When the word “gifted” is mentioned, for most people, it summons images of intellectual geniuses who enter college at the age of 14. This scenario actually represents only a small percentage of the gifted population. There are many children who never meet the educational definition of “giftedness” for a variety of reasons, but demonstrate an exceptional ability in one or more areas. We have chosen to use the word “bright” in order to encompass all areas of giftedness.
Bright children can be found across genders and in all cultures and socioeconomic groups. In his book, Frames of Mind. The Theory of Multiple Intelligences (1983), Developmental Psychologist, Dr. Howard Gardner, identified the following 9 areas of intelligence, most of which are not measured on IQ tests.
Being bright is more about how one experiences the world than about his/her IQ. To use author Judy Galbraith’s words, “Giftedness is a set of inborn traits that allow you to experience the world with greater depth and increased awareness and sensitivity… it is not linked directly to academic achievement or life success, but to the inner workings of your mind.”

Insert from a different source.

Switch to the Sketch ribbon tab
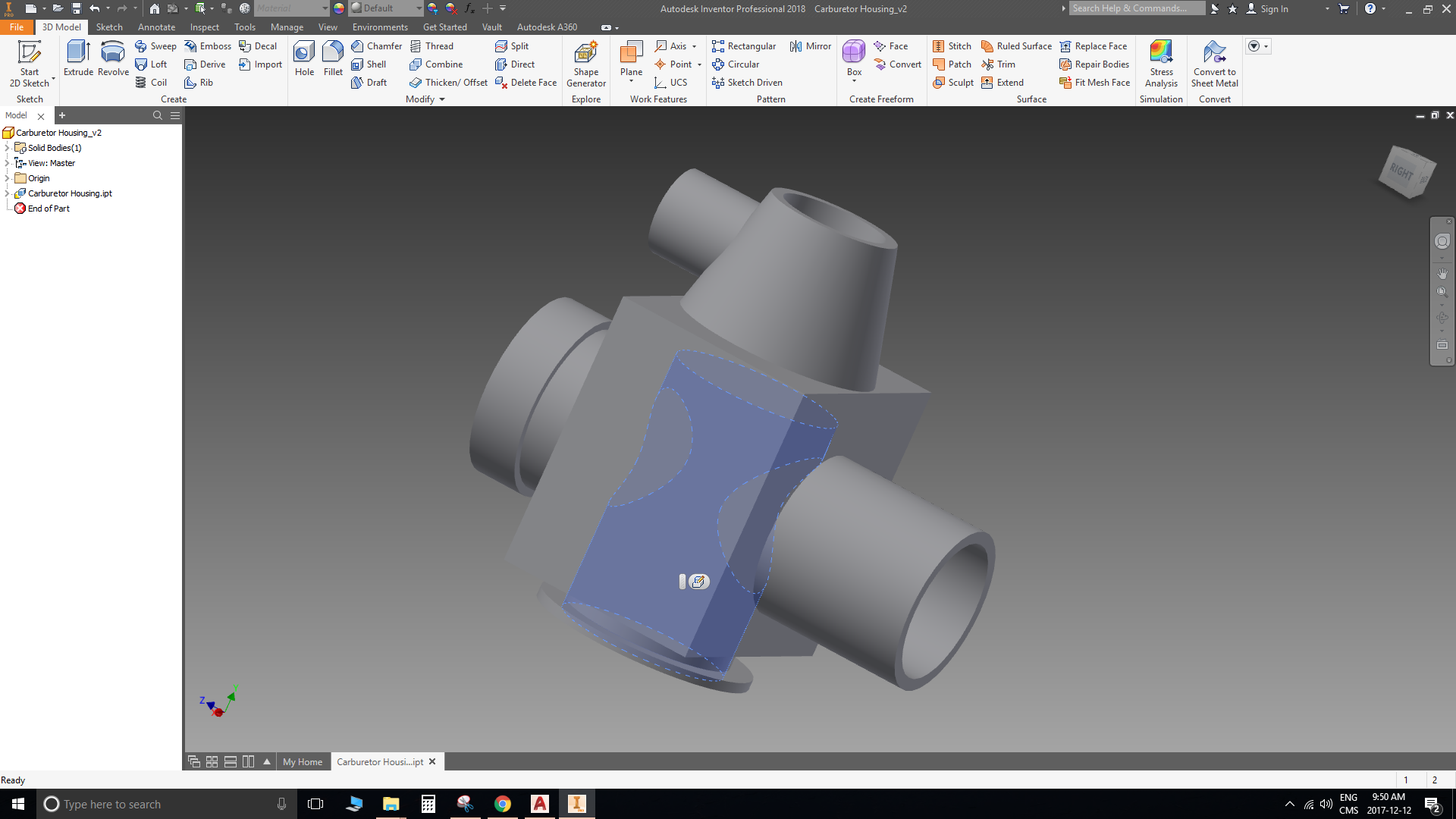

COMMON CHARACTERISTICS OF BRIGHT CHILDREN
|Passion for learning||Intense||Perfectionistic||Compassionate|
|Questions authority||Heightened sensitivity to taste, sound, sight, smell & touch||Difficulty managing emotions||Concerned with justice and fairness|
|Keen sense of humor||Exceptional reasoning ability||Highly developed curiosity||Creative|
|Asynchronous development (uneven development) of different domains i.e. intellectual vs. emotional||Insightful||Complex thought processes||Early moral concern|
|Fear of failure||Need for mental stimulation||Asks probing questions||Preoccupation with inner thoughts and experiences|
|Heightened sensitivity to the energy of others||Wide range of interests||Innovative problem solving||Vivid imagination|
|Values authenticity||Idealistic||Heightened awareness||Searches for meaning|
These characteristics are gifts, but at times they can be very painful. It is important for bright children to learn tools to manage their perfectionism, frustration, emotions and fear of failure so that they are able to reach their full potential, whatever that may be.
Many bright children also meet the criteria for twice-exceptional. They have the above identified characteristics, but also have co-occurring differences in learning, attention, order, mood, sensitivity or emotion that pose additional challenges.